"""
FilGoalBot — On-disk LLM response cache.

Keyed on (model, intent, sorted chunk_ids, normalised query). Intentionally
file-based + JSON: trivial to inspect, trivial to invalidate by deletion, and
survives across processes (eval re-runs, API restarts).

Saves Groq tokens on:
  - eval re-runs (same 50 questions, same retrieved chunks)
  - production duplicates (the same query within the eviction window)
"""

import hashlib
import json
import time
from pathlib import Path

CACHE_DIR = Path(".cache/llm")
CACHE_DIR.mkdir(parents=True, exist_ok=True)

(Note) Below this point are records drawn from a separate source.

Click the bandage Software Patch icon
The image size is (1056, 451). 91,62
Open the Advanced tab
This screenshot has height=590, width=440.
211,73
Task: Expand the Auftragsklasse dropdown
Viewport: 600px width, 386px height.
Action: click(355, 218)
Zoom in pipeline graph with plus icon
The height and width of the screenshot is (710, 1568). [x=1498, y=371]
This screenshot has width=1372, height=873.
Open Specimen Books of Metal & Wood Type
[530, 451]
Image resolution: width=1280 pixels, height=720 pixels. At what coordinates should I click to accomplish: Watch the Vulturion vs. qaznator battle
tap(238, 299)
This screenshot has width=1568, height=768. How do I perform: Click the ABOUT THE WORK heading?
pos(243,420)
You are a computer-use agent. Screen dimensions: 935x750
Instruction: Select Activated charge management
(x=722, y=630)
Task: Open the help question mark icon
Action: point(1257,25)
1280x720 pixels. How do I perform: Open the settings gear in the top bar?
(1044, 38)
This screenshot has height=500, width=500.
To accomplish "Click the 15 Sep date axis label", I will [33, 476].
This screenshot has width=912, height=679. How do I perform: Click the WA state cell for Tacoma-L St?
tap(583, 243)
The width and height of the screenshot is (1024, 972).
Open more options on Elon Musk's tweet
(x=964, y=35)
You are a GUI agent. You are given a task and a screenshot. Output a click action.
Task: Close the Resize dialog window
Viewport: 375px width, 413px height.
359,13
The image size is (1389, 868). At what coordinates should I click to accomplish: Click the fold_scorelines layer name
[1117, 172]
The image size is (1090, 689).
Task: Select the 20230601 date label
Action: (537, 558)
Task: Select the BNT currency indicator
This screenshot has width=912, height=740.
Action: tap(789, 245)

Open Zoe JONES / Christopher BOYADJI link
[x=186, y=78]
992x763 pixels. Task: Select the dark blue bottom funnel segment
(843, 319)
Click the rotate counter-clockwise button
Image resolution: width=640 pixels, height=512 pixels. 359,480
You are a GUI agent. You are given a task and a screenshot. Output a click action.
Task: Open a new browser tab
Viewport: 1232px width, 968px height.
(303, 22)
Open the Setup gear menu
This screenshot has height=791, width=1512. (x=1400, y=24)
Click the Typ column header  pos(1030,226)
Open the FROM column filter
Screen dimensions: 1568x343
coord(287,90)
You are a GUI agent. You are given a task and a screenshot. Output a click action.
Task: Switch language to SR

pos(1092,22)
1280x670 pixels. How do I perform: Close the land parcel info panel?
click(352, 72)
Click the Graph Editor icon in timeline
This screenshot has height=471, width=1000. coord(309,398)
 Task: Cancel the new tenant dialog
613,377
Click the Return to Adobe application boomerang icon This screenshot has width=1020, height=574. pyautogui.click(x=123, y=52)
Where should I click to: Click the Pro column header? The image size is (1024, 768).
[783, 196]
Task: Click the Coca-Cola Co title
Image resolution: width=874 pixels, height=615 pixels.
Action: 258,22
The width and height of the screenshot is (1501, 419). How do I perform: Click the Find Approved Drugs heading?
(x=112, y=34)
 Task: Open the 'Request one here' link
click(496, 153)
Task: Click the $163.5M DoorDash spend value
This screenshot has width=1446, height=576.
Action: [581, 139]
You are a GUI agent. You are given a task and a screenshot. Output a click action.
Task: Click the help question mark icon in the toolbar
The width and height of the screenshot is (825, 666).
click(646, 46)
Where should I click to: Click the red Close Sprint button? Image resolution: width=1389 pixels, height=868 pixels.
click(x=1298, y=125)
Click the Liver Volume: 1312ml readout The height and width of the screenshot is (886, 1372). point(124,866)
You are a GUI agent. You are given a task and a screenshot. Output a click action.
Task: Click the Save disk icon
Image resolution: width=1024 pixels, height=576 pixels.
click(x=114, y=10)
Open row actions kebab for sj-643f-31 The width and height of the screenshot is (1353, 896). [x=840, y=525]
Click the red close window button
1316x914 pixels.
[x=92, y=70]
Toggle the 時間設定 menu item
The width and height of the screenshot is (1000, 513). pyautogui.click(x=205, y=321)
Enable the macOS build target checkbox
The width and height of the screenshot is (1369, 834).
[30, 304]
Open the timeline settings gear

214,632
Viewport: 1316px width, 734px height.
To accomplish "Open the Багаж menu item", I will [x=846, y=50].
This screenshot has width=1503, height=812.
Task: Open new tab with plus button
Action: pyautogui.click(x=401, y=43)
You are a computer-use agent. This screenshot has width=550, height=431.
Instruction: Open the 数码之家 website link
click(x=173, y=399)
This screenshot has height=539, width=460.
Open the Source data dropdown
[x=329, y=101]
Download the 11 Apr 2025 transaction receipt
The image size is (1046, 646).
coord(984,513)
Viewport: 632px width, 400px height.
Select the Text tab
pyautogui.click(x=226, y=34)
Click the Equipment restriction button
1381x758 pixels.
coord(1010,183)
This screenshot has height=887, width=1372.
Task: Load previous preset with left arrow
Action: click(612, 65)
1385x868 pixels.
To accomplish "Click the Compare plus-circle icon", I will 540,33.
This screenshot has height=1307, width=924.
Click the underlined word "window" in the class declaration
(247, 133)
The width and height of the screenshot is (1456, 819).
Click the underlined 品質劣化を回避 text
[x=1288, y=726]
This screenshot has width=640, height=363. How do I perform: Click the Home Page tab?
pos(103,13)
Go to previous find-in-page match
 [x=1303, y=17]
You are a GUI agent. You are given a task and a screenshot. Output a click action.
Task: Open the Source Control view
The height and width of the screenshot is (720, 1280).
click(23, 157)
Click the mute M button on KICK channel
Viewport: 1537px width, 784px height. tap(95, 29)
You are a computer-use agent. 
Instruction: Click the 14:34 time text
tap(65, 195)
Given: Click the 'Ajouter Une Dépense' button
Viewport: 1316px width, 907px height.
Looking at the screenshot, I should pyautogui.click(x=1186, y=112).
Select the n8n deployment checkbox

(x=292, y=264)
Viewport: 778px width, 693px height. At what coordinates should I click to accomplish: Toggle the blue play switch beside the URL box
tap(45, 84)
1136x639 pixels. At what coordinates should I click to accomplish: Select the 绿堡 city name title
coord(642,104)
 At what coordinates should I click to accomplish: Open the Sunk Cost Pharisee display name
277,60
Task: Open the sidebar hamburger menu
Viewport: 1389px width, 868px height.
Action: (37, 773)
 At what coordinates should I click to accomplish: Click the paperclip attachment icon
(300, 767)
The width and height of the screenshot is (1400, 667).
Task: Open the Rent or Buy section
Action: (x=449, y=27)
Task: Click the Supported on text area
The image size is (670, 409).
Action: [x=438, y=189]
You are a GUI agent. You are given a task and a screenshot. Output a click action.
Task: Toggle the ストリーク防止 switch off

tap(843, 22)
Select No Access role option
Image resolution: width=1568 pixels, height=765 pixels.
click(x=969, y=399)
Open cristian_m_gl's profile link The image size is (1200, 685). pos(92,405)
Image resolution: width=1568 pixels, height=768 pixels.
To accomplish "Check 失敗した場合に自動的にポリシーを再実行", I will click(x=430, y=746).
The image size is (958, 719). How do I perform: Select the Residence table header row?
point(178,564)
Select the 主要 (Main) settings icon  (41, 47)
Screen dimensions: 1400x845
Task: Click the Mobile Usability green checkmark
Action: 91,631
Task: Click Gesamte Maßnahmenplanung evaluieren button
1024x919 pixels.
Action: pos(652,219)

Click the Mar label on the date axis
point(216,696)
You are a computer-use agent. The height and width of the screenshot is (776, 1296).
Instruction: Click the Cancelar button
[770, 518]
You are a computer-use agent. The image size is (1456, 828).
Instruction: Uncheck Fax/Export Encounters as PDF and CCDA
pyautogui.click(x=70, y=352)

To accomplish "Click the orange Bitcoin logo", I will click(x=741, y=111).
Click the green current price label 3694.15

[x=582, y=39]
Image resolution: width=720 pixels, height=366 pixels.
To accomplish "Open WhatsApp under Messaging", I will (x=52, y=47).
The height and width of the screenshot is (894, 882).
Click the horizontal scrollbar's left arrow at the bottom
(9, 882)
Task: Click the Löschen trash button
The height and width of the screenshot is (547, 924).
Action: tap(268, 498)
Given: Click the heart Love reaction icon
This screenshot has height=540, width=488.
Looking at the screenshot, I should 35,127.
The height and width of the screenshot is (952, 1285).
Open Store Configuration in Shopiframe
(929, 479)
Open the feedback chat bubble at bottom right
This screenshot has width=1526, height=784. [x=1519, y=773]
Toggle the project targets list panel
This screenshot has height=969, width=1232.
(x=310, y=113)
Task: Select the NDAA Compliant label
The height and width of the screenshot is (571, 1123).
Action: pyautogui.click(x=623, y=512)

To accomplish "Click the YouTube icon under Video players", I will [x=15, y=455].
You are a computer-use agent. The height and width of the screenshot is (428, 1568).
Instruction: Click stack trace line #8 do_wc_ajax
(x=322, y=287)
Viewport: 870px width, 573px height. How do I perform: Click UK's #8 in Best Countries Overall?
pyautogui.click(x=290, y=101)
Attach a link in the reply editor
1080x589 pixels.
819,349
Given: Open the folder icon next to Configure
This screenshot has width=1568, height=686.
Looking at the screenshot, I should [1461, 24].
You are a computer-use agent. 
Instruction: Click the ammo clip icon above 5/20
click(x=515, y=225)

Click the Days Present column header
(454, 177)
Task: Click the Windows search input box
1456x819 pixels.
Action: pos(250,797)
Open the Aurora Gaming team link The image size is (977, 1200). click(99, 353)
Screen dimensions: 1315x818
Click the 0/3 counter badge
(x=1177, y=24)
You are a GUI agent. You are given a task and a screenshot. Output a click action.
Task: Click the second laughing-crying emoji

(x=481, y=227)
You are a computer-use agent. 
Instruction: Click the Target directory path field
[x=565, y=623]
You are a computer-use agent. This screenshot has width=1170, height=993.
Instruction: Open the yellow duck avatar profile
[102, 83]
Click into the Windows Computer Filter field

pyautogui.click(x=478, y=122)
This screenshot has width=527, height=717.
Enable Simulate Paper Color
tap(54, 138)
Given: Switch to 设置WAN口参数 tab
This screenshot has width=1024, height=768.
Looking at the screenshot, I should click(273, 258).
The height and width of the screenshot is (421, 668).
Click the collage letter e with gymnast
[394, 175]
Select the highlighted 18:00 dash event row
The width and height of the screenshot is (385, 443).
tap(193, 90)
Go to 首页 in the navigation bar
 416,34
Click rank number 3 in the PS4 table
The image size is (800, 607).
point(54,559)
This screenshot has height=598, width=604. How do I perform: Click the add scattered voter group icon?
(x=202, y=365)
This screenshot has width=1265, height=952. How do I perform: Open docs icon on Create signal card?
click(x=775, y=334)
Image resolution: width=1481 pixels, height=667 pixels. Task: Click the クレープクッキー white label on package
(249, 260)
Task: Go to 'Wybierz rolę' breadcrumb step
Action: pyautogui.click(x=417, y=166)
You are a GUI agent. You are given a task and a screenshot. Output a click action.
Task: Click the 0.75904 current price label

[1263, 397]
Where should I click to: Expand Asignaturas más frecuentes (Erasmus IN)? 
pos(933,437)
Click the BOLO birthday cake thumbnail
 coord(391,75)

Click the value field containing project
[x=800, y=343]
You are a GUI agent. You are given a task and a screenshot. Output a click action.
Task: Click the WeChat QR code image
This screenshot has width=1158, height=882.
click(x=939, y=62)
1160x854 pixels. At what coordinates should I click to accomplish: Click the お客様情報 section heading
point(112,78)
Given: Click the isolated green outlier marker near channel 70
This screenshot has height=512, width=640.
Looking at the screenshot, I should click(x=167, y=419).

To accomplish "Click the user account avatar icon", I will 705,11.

# 30 days. Football news goes stale much faster, but the cache key includes the
# retrieved chunk IDs — when new articles come in, the chunk set shifts and the
# key changes naturally.
DEFAULT_TTL_SECONDS = 30 * 24 * 3600


def _make_key(
    model: str,
    intent: str,
    chunk_ids: list[str],
    query: str,
) -> str:
    payload = json.dumps(
        {
            "model": model,
            "intent": intent,
            "chunks": sorted(chunk_ids),
            "query": query.strip().lower(),
        },
        ensure_ascii=False,
        sort_keys=True,
    )
    return hashlib.sha256(payload.encode("utf-8")).hexdigest()[:32]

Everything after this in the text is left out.